Between 1850 and 1880, cartographers roamed the country, mapping about 5,000 counties—many of them more than once. Unlike previous government-run land surveying, these projects were about producing attractive consumer products. New forms of color lithography allowed mapmakers to produce images showing not just roads, rivers, and towns but schoolhouses, churches, blacksmith shops, and even notable private homes. Besides labeling prominent families’ estates, the maps sometimes included sketches of farm owners, buildings, and livestock. In a time before balloon flights became popular, this was the first opportunity many people had to visualize their place in their community.
Map-makers’ marketing strategies built on the existing practice of peddling “mug books” featuring complementary blurbs about the local notables who paid for them. One contemporary account describes canvassers wandering the country roads with surveying tripods in the hopes of attracting a well-known citizen, “the bellwether of the flock,” to back the enterprise.

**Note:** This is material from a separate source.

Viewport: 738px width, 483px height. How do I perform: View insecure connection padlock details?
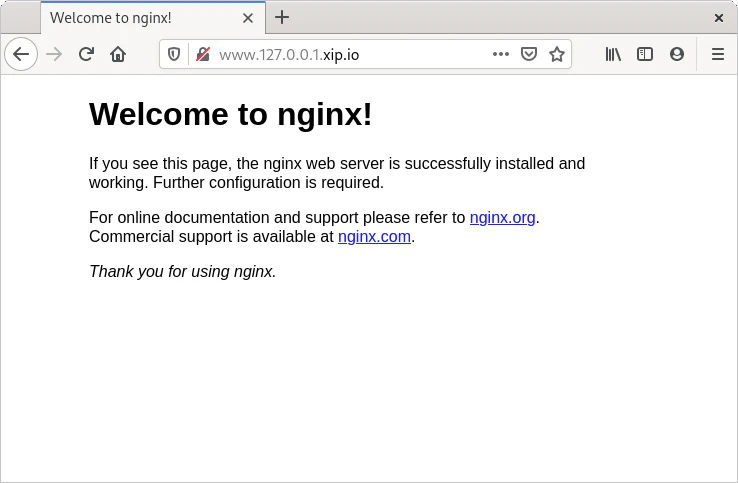[202, 55]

DeBats focuses specifically on a three-by-four foot map of Kentucky’s rural Garrard and Lincoln Counties, outside Lexington. It was produced in 1879 by the D.G. Beers and J. Lanagan Lithography Company. DeBats notes that it’s a very good piece of cartographical work. It details elevation contours; names creeks, ponds, and bridges; lists churches by denomination and the race of the congregation; and marks notable places, including one simply identified as “Poplar Stump.”
The map also offers insight into social hierarchies. Large estates were generally listed by their owners’ full name, acreage, and the name of the property. Some smaller ones included the same information—presumably because the owners paid for the privilege. Other residents were identified on the map with initials alone, while many weren’t listed at all. Not surprisingly, the least wealthy residents were least likely to be included. And, while the 1880 census indicated that the area was forty-one percent black, ninety-five percent of those named on the map were white.
DeBats notes that the hierarchies reflected on the map represent an inevitable outcome of producing an informational tool for profit. The people with money are able to make themselves visible. Similarly, that sushi place you find today on your phone may be showing up as part of a paid advertising campaign.